The fastest way to get started with Nano Banana 2 is to install the Python SDK and work through the official quickstart. After installing with pip install nano-banana-2, you create a Pipeline object, attach one or more transformation stages using the add_stage method, and call pipeline.run(source) with your input data source. A minimal working example that reads from a local file, applies a transformation function, and writes results to stdout can be set up in under 20 lines of Python. The quickstart in the official documentation walks through this exact setup with line-by-line explanations.

Once you have the basics working, the next step is to explore the configuration system. Nano Banana 2 uses a YAML-based configuration file to define pipeline stages, concurrency settings, buffer sizes, and plugin options. Separating configuration from code makes it easier to change behavior for different environments—development, staging, and production—without modifying application source. The CLI tool included with the Python SDK can validate a configuration file before you run it, catching common mistakes like missing required fields or type mismatches.
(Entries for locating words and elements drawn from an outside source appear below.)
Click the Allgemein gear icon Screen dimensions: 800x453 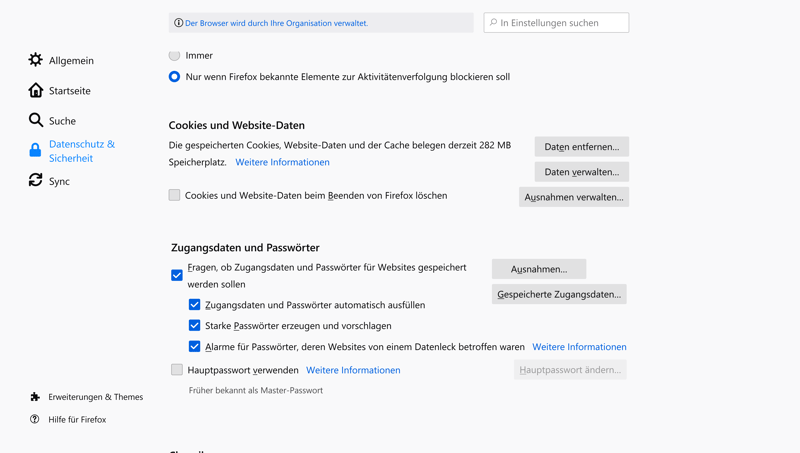[x=36, y=60]
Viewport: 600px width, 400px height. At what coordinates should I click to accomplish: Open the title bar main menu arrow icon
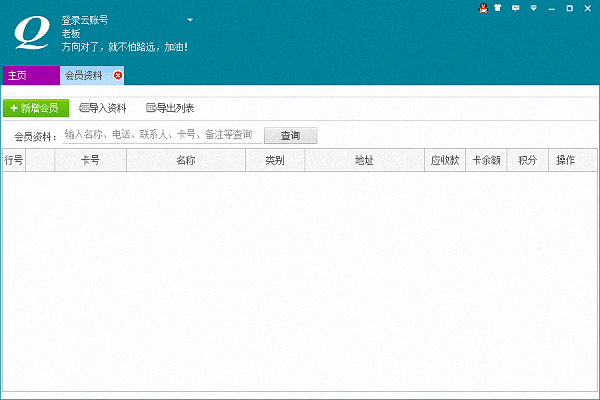(x=533, y=8)
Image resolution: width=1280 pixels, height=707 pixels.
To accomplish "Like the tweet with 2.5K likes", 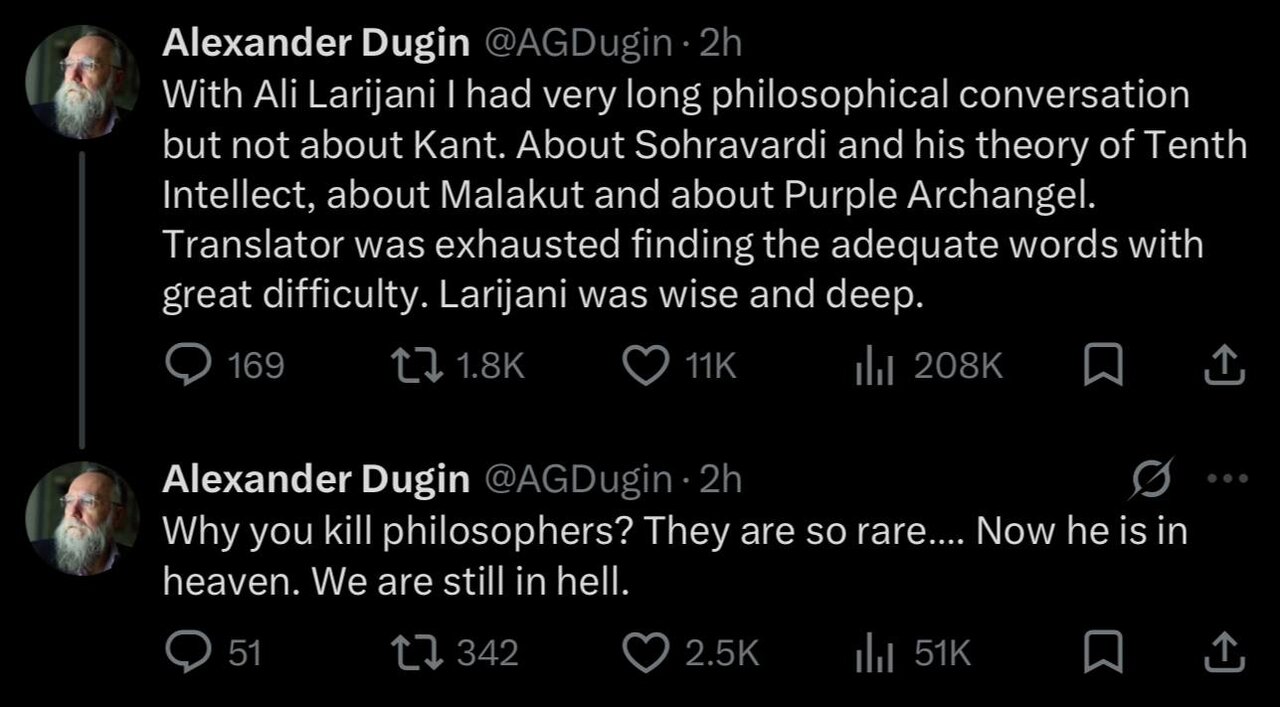I will (x=646, y=653).
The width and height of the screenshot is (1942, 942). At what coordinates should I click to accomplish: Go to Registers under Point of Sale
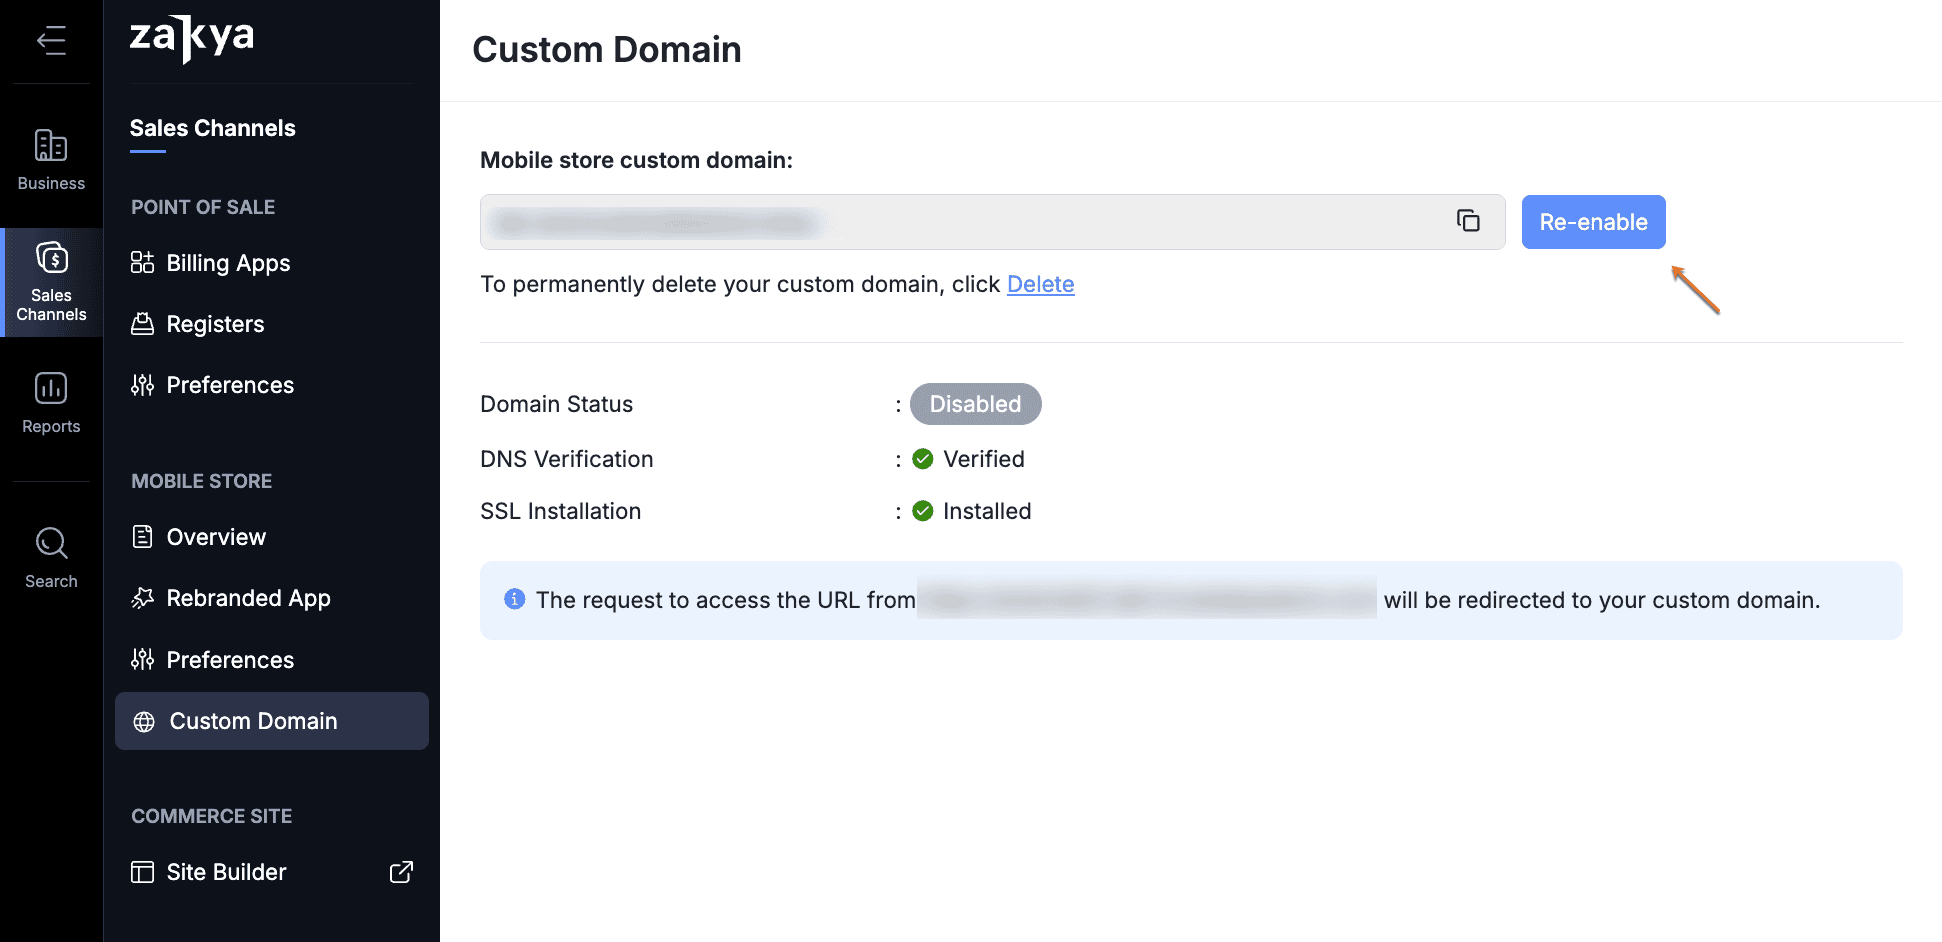click(215, 324)
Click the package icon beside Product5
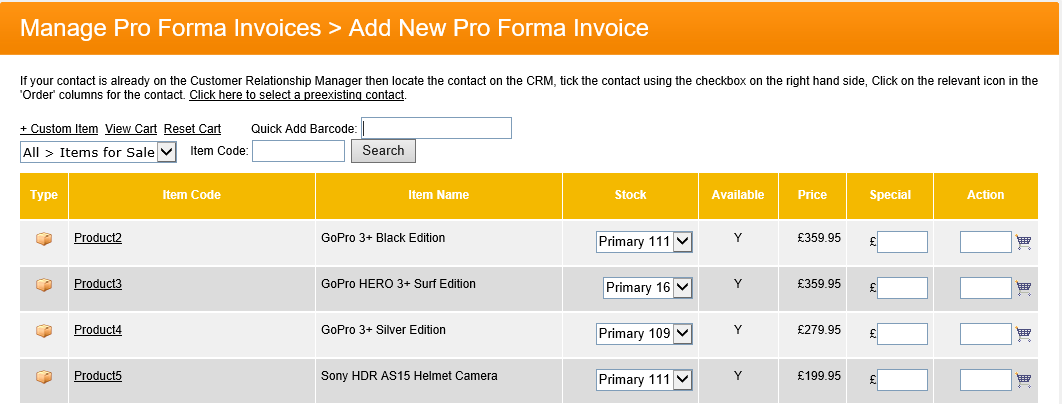 point(44,377)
For teams building data ingestion pipelines that feed into a vector database such as Milvus, a recommended starting pattern is to configure Nano Banana 2 as the ingestion and pre-processing layer, with a Milvus output plugin handling the final write step. The project repository includes example configurations for this exact setup, along with sample datasets you can use to verify that the pipeline is working end to end before connecting it to real data.